» Aim of the exercise
Report the count of lines holding "height" in the records, with no other words.

» Records to process
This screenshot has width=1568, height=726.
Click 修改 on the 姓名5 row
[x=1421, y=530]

==

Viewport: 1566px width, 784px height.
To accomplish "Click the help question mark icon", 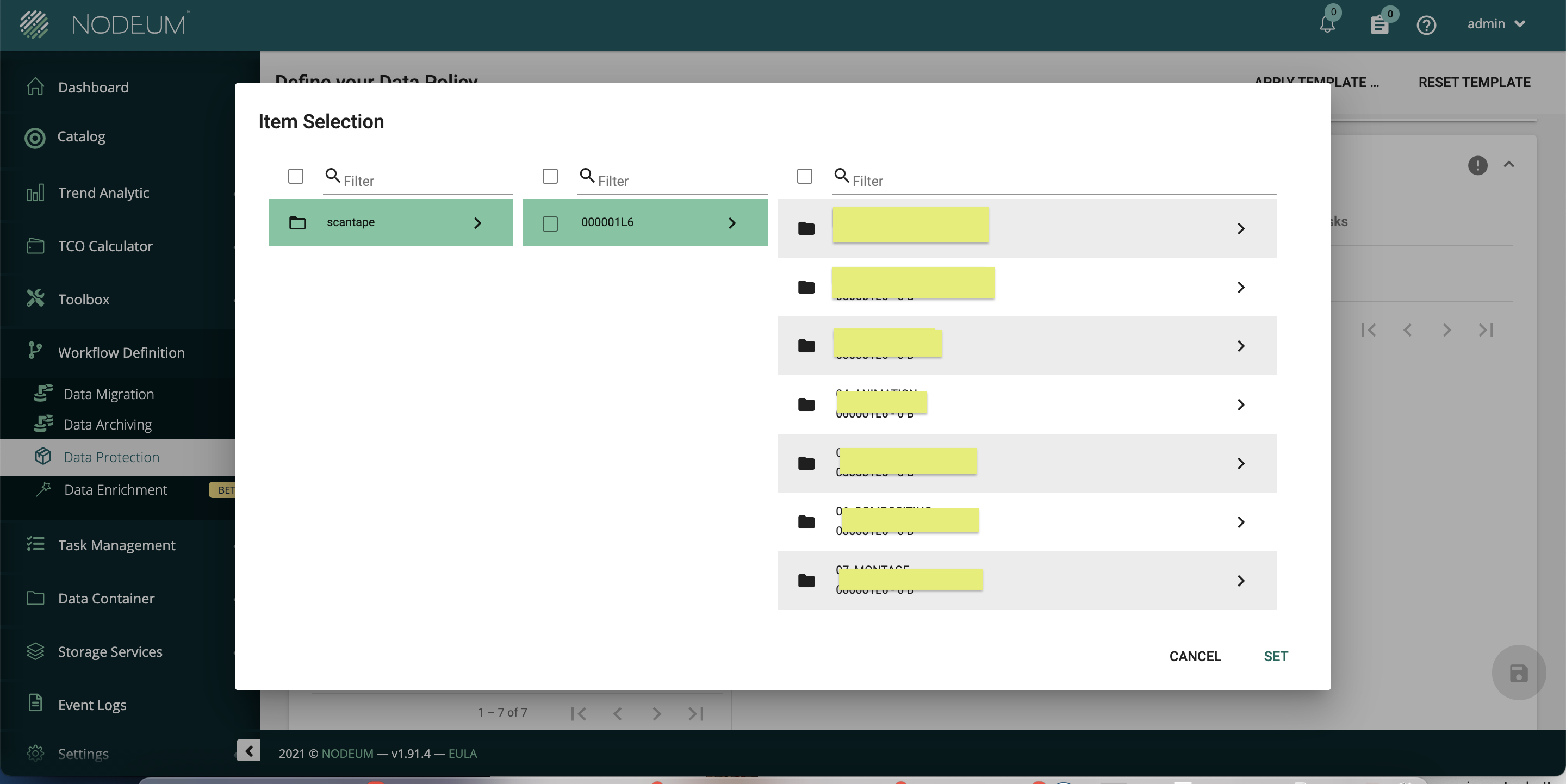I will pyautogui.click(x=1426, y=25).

» Written response
2